Try to change jobs for your physical and mental health. Get that counselor and maybe a pet to help you focus.

good luck

Specializes in CCU, SICU, CVSICU, Precepting & Teaching.
On 6/18/2019 at 4:32 PM, TriciaJ said:

Can't speak for anyone else, but from my own experience: Yes. It was.

And I will second that.

Specializes in NICU.
On 6/17/2019 at 4:10 PM, KalipsoRed21 said:

The only identifiable issue is his sperm count and morphology. We were pregnant once last year but miscarried at 6 weeks. But his ego is getting in the way and he often says stupid *** like “I don’t believe that doctor. Of the two of us, which has kids?” And I want to just scream, so like what? It’s my fault that I practiced safe sex until I got married? Geez, I’m a ***ing idiot for practicing safe sex and for wanting the guy I married to be my friend and a lover....not just a guy who liked my paychecks?

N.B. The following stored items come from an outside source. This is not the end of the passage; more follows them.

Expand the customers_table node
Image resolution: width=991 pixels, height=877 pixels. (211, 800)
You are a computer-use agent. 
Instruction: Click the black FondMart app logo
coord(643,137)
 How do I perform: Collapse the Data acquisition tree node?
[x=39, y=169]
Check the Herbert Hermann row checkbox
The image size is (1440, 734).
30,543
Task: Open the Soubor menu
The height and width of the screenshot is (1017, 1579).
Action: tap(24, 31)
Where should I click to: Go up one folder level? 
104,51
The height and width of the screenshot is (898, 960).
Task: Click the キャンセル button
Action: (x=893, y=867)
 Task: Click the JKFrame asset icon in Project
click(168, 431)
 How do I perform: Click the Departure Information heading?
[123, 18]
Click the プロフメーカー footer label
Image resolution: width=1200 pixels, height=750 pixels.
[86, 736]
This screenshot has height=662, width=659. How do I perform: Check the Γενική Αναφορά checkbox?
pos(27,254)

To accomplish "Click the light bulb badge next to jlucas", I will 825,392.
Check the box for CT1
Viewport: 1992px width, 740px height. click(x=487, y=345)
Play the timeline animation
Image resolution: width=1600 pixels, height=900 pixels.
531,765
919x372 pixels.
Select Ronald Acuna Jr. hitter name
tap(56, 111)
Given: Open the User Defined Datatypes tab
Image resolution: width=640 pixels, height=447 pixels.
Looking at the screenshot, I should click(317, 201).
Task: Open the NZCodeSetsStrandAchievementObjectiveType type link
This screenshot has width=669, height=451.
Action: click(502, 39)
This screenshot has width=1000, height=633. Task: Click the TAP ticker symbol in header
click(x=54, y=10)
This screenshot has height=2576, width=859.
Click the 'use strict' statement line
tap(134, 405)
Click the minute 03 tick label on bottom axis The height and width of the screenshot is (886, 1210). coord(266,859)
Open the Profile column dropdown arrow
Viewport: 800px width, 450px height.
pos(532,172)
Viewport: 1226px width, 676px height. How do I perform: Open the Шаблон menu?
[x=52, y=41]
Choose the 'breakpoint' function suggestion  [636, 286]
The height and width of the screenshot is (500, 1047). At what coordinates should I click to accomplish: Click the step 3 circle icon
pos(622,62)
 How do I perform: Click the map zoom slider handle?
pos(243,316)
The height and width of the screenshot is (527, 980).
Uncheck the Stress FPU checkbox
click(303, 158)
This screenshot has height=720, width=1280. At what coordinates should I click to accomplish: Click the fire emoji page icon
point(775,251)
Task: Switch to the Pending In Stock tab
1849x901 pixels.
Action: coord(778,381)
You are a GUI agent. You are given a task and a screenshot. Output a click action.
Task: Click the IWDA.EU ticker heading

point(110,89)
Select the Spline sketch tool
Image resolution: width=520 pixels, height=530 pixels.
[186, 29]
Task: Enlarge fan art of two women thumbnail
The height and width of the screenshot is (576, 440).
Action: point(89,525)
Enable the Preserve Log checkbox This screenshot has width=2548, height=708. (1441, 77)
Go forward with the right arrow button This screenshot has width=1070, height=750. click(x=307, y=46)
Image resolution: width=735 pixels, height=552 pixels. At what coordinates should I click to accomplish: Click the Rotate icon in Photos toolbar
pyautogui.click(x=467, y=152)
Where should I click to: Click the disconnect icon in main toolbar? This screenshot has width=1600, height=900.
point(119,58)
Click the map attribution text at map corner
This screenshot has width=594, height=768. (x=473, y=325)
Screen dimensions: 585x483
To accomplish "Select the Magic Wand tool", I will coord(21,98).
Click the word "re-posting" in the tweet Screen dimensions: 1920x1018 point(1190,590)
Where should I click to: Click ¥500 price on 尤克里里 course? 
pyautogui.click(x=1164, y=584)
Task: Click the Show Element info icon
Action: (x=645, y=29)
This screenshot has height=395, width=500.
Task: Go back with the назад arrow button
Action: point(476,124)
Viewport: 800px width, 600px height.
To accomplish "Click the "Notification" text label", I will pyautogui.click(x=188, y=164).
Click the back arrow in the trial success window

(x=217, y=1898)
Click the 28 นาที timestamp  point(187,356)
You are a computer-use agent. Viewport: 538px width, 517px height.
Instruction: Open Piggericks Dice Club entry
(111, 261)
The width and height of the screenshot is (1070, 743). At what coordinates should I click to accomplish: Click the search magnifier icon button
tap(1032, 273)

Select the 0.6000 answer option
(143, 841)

Whoa,there is something big going on here,you need to pay attention to what each of you is saying......

Specializes in NICU.
On 6/18/2019 at 7:53 AM, mediastone said:

Can you work block time only for your agency? I work for one that does allow for field nurses to work block time without doing short "visits". I work for Aveanna which is in many states....maybe one near you that you won't have to drive so far to patients. I wish you relief and comfort! Donna R.N.

Agree,if you in Texas ,Phoenix is a good agency.